Sermon #24 (3rd September 2017 at Essex Church / Kensington Unitarians)
Each new month brings a new theme to explore in our services here at Essex Church and the topic we’re going to be looking at in September is ‘Mission and Purpose’. Over the next few weeks Sarah will be helping us to consider our collective purpose, looking at some inspiring stories of Unitarian missionaries who came before us, asking what we can learn from them, and what we are called to do together as a community. We’ll be looking at what our mission might be and how best we can address the pressing issues of our time.

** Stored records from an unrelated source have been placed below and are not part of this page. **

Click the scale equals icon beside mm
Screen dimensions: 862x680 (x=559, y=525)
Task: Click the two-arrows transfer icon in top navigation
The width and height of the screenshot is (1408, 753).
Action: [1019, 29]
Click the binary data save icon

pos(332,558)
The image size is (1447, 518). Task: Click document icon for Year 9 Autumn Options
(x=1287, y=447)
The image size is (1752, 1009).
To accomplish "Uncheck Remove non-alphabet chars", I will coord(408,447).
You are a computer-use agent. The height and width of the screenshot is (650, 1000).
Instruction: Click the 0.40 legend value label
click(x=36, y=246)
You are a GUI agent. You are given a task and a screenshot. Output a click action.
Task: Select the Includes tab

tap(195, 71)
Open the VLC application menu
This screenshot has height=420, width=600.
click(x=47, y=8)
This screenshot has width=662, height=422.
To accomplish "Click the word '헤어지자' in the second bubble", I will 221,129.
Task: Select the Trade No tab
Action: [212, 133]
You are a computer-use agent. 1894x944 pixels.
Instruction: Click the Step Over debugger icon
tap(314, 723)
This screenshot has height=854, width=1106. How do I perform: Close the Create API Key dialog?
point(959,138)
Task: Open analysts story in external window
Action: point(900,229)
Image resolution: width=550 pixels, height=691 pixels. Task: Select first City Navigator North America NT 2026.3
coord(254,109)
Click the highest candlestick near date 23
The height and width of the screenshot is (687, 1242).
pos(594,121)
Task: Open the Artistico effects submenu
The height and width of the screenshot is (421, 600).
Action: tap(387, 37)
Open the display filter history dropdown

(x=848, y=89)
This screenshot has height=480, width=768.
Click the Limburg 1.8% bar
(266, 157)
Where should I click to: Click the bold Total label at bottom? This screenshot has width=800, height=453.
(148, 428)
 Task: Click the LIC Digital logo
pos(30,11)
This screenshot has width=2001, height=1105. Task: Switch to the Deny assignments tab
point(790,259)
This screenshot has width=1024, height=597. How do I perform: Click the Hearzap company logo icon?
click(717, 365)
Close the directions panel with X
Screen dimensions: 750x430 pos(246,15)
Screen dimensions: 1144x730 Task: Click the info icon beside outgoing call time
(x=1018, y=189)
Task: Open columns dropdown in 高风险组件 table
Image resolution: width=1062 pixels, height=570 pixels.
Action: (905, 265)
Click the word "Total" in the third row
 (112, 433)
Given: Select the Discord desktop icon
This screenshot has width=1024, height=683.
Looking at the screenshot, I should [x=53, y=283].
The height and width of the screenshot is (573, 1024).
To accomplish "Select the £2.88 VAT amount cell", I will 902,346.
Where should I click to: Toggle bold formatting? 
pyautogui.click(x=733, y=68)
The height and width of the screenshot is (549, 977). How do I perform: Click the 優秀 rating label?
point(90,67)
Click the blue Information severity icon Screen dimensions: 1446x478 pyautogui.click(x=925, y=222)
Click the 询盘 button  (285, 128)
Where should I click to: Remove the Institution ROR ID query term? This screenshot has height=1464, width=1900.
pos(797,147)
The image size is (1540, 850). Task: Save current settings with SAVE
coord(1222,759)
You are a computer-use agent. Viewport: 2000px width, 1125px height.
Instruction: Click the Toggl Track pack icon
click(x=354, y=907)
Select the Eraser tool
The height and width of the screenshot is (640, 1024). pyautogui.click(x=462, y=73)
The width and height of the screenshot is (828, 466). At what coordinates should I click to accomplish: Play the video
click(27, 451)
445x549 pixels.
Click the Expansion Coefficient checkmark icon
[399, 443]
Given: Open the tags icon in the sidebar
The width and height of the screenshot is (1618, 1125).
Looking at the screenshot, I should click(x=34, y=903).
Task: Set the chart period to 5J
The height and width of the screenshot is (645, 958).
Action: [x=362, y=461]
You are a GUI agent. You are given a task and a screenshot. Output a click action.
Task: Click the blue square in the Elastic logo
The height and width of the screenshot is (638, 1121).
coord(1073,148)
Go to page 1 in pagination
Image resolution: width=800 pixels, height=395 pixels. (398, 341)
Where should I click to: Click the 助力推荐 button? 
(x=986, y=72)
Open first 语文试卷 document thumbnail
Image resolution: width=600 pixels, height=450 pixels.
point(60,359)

Today I’m going to get us started by considering our mission and purpose as individuals. Our ‘calling’, or ‘vocation’, if you like. Some of us might be at ease with these concepts, and applying them to ourselves, while others might find them a bit BIG and intimidating. Be not afraid! The message of today’s service, in a nutshell, is that we all have a calling, one way or another, a unique opportunity to use our gifts for good in the world. I’m not talking about vocation in the sense of being called to the priesthood or ‘Holy Orders’ – at least, not uniquely, though maybe there is someone in the room (or listening to the podcast at home) for whom that is their ultimate vocation – but perhaps there’s a way of seeing things in which you could say we are all ultimately ordained to a life which is unique, unrepeatable, and shot through with the holy (or at least with endless opportunities to sense a sacred dimension, if only we are willing and able to make ourselves vulnerable, and open ourselves up to it). Our calling, whatever it is, might not be especially prestigious or dramatic. We might not have been summoned by a voice from the clouds, a sudden thunderbolt, or a burning bush to get our attention. But nonetheless, every single one of us has a sacred purpose in life, I reckon. And there’s something to be said for taking the time to reflect on what that might be, and for making that a conscious focus, one which shapes the course of our everyday lives.